As redes sociais são palco para grandes embates sobre os mais diferentes temas. Há sempre grupos a favor ou contra alguma questão, mesmo que não haja embasamento suficiente para discutir o assunto. Seja para comentar a atuação do ator da novela das 21 horas, os caminhos do reality show do momento, os desvarios da classe política do país, diferenças religiosas, partidárias ou culturais.
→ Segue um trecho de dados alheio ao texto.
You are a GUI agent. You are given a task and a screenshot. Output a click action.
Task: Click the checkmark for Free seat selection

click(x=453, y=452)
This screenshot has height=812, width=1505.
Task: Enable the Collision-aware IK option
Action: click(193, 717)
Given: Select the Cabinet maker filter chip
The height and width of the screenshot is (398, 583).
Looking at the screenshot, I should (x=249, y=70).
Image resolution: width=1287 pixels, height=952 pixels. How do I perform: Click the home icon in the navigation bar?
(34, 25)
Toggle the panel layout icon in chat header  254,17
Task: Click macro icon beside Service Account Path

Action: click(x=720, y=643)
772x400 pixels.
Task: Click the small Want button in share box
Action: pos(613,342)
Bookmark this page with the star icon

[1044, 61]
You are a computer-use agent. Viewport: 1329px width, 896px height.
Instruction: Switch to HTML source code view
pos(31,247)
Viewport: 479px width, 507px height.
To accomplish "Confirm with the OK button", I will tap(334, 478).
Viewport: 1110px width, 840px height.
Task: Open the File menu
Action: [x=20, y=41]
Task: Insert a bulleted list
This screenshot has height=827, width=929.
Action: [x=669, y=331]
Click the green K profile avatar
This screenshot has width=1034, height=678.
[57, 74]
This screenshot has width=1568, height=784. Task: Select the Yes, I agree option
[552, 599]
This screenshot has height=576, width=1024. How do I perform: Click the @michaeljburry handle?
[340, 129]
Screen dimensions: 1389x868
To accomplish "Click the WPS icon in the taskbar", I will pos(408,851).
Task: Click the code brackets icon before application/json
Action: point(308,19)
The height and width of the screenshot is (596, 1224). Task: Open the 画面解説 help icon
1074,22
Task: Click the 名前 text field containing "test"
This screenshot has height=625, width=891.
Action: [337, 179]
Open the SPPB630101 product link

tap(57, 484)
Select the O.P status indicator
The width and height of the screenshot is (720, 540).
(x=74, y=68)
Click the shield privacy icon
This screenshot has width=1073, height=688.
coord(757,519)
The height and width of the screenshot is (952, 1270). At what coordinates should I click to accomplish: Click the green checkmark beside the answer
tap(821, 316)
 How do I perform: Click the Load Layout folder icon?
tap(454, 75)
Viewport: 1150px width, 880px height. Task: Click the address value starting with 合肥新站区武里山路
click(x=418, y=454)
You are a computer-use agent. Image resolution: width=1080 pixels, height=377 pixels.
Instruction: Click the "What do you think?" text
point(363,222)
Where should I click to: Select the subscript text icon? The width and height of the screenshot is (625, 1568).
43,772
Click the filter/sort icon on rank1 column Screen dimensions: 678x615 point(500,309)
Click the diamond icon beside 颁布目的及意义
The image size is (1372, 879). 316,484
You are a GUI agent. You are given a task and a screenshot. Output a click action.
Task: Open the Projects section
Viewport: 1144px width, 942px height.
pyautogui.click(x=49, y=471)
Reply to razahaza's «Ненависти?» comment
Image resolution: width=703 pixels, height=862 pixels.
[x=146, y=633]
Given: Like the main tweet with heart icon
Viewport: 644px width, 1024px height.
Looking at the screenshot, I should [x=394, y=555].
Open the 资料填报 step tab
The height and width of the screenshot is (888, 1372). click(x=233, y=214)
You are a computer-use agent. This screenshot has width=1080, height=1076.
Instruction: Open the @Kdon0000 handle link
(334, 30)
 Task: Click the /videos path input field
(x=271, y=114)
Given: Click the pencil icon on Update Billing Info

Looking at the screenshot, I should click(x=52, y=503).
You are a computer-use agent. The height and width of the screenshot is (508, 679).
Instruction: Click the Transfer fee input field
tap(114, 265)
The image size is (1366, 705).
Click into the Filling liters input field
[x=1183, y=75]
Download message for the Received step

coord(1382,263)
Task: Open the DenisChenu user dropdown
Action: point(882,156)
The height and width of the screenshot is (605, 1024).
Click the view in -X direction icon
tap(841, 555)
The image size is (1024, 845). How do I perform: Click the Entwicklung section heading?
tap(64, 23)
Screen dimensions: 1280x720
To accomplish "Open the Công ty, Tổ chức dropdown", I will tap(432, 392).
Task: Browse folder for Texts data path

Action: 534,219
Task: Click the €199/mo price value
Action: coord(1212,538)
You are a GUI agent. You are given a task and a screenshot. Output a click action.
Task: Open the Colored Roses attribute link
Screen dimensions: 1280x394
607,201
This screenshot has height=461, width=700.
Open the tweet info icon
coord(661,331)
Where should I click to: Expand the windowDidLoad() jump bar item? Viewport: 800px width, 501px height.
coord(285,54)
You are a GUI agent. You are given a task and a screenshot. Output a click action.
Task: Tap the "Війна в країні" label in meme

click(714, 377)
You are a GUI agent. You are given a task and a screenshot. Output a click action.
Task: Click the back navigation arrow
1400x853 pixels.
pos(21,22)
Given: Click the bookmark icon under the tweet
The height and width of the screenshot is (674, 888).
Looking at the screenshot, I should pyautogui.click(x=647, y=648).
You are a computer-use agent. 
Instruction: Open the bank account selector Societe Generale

Tudo ganha novas dimensões nas redes sociais, muitas vezes, em tons que ultrapassam o bom senso, o respeito e a tolerância às diferenças.

Também há o que mobilize a todos, superando por alguns momentos este jogo de bem contra o mal, como as mudanças nos tons do perfil de acordo com a campanha social do momento, como agora ocorre com o Outubro Rosa pela prevenção ao câncer de mama. Ou ainda, esta semana, ao chamar a atenção para o ataque terrorista na Somalia, ocorrido no último sábado, que mesmo tendo deixado mais de 300 mortos, não teve o mesmo destaque dado ao atirador de Las Vegas, nos Estados Unidos, por exemplo.

A hashtag #PrayingForSomalia tem cumprido seu papel e atraído a atenção para este povo que tem sua história construída em meio à guerra, ao terrorismo e à extrema pobreza, sem esquecer da pirataria, que já foi destaque inclusive nos cinemas. Questões que merecem espaço, precisam ser debatidas mas que, infelizmente, não se traduzem somente nas centenas de mortos do recente atentado. São anos e anos de vidas ceifadas sem grandes alardes em todo o mundo. Um quadro que para ser mudado precisa ir além da manifestação solidária das redes sociais.

Infelizmente, nada muito diferente ocorre no restante do mundo, em nosso país ou mesmo em nossa região. As redes sociais se enchem de denúncias, levantam questões, causam estardalhaço, mas, efetivamente, raras são as mudanças. São muitos os 'ativistas de sofá' e poucos os que realmente se dedicam a fazer algo que possa mudar a situação que lhes incomoda, que causa transtorno a sua comunidade. É fundamental cobrar o poder público e os órgãos envolvidos de acordo com a questão em debate, mas, também é imprescindível arregaçar as mangas.